TEXT SECTION:

How is Gazprom adapting to changing market conditions?
The 2013 Gazprom’s results show that the Russian company is still the dominant gas exporter to the European Union (EU), which contrasts with its expected declining role announced over the past years. With 138 bcm delivered to the EU in 2013, Gazprom has increased its market share in the EU natural gas consumption from 24% in 2010 to 28% in 2013.
Part of Gazprom’s market share increase can be explained by a fall of European Union LNG imports since the higher prices in Asia have re-routed the flows toward this continent. However, it is interesting to understand how the giant company has restored its presence in the EU while both parties are confronting their development models. On the one side, the EU, which faces constant declining gas production, is encouraging the development of spot markets to increase the market liquidity and transparency, and to diversify its supply for energy security reasons and to reduce its dependence on Russia. On the opposite side, Gazprom, which still holds the monopoly on the Russian gas export by pipeline, is expecting to raise its market share in the EU without abandoning its oil-indexed long-term contract based model.
By keeping long-term contracts Gazprom intends to secure revenues over a long period to finance the huge investments needed to develop the large and remote gas fields like Yamal or those located in eastern Siberia where weather conditions make production costs much higher than current operated fields. Developing these new resources is strategic for the company since its market share in the Russian gas production has dramatically eroded since 2005. Although Gazprom still produced 73% of the Russian gas in 2013 (487 bcm), it is 15 percentage points below its level eight years earlier.

DO THIS:
Answer the following questions using the text on Gazprom.
1. How much gas did Gazprom deliver to the EU in 2013?
2. According to the text, what caused LNG flows to be re-routed toward Asia?
3. What percentage of Russian gas production did Gazprom account for in 2013?

(Saved data entries)

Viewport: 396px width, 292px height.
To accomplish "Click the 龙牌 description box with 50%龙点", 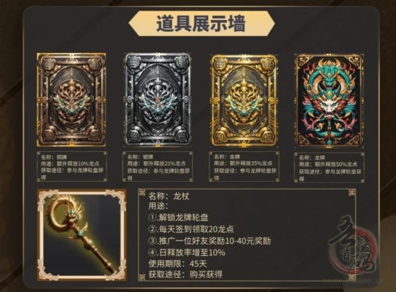I will [330, 168].
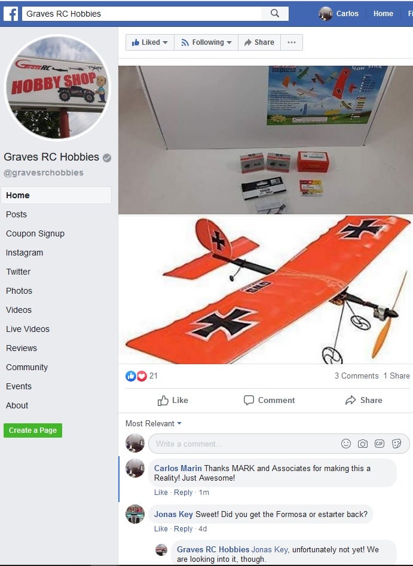Click the Create a Page button

(x=33, y=430)
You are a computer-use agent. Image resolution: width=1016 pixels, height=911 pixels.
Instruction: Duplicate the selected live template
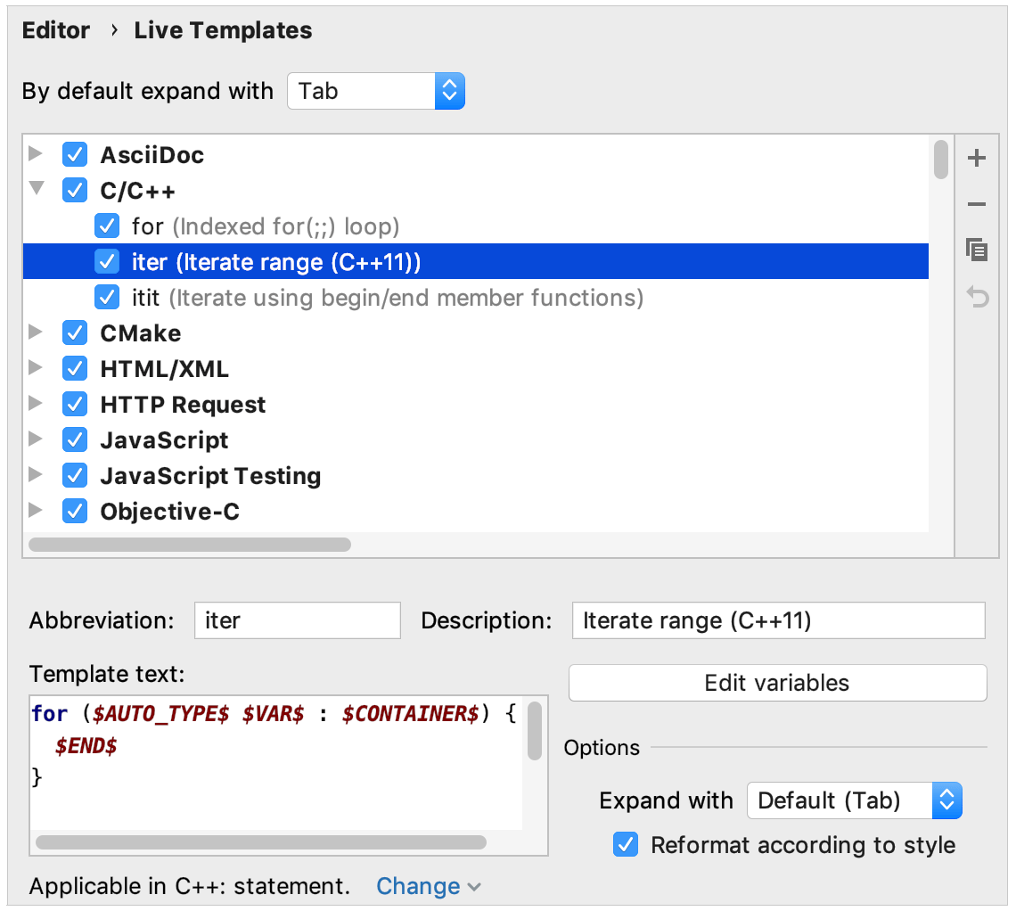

ANSWER TO THIS TASK:
1. 138 bcm.
2. Higher prices in Asia.
3. 73% (487 bcm).